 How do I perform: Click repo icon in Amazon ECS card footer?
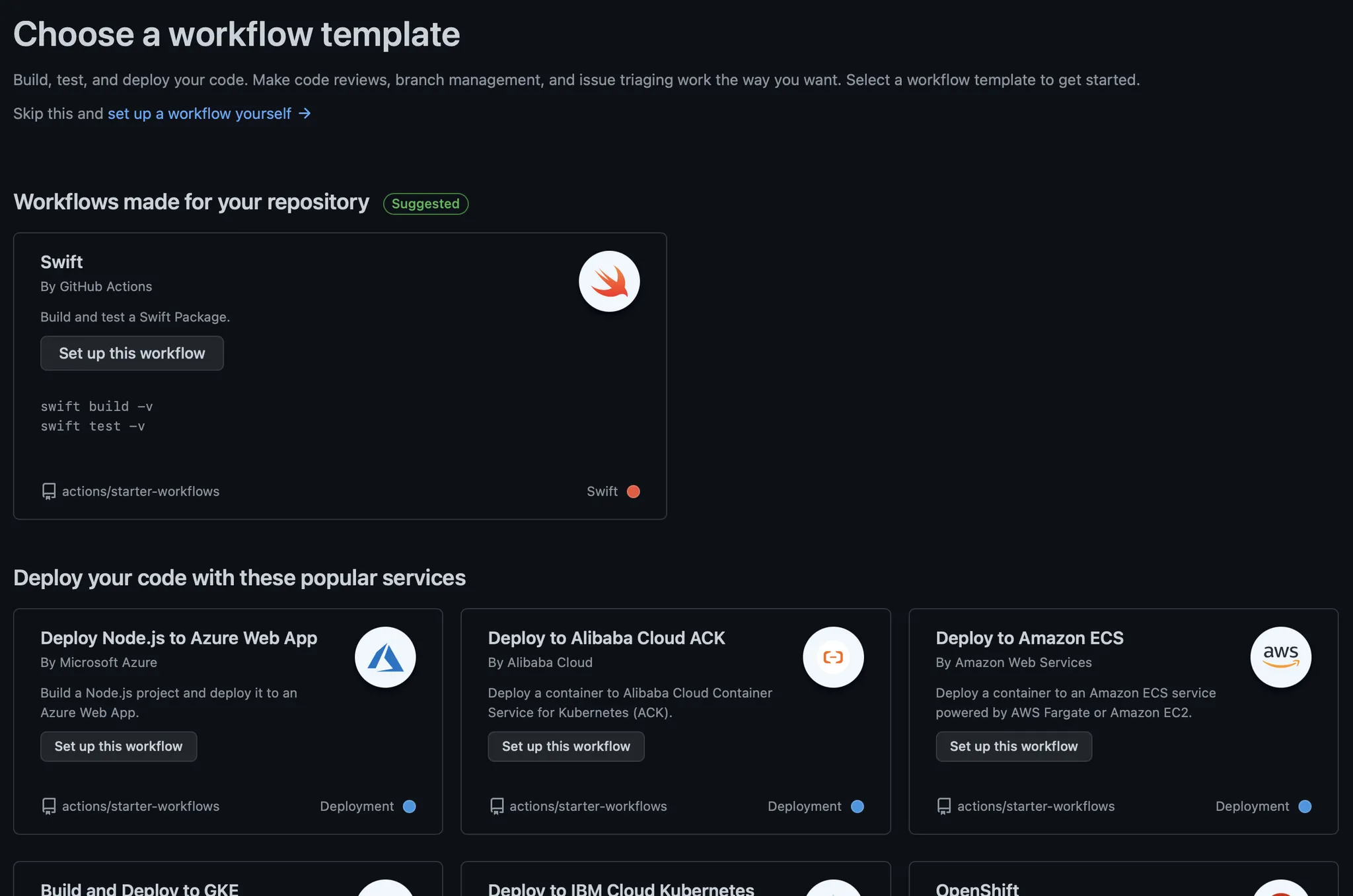tap(944, 806)
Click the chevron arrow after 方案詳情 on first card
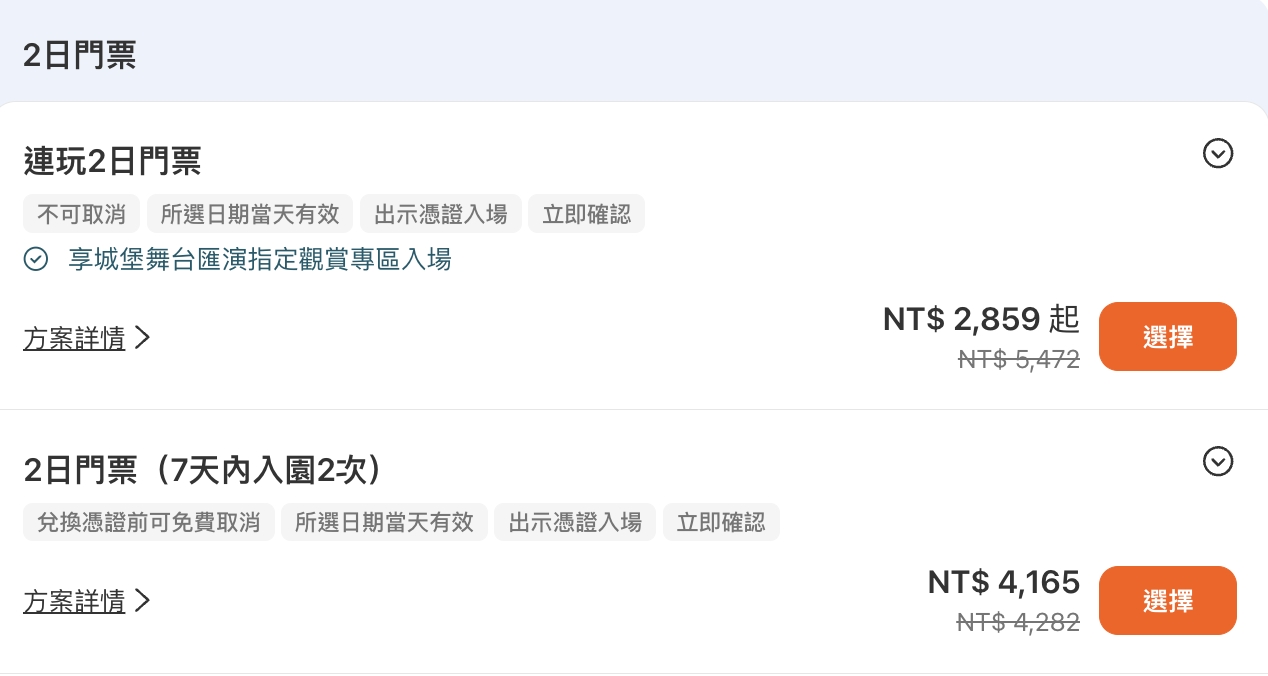 coord(142,338)
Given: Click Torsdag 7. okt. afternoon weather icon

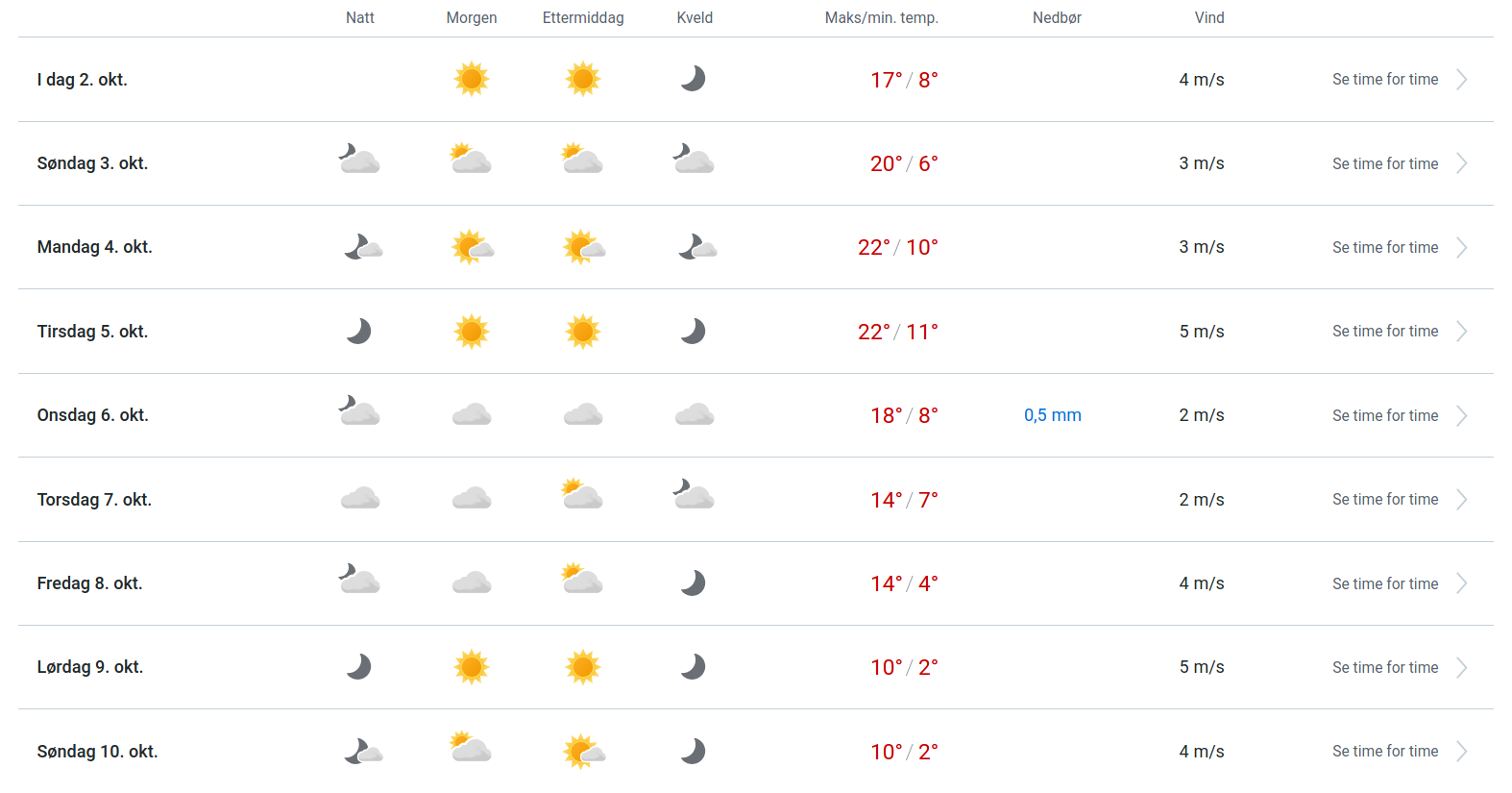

*EXERCISE DIRECTIONS*: Count the lines in the listing above that contain the word "Click", and reply with only the number.

*WRITTEN SOLUTION*: 3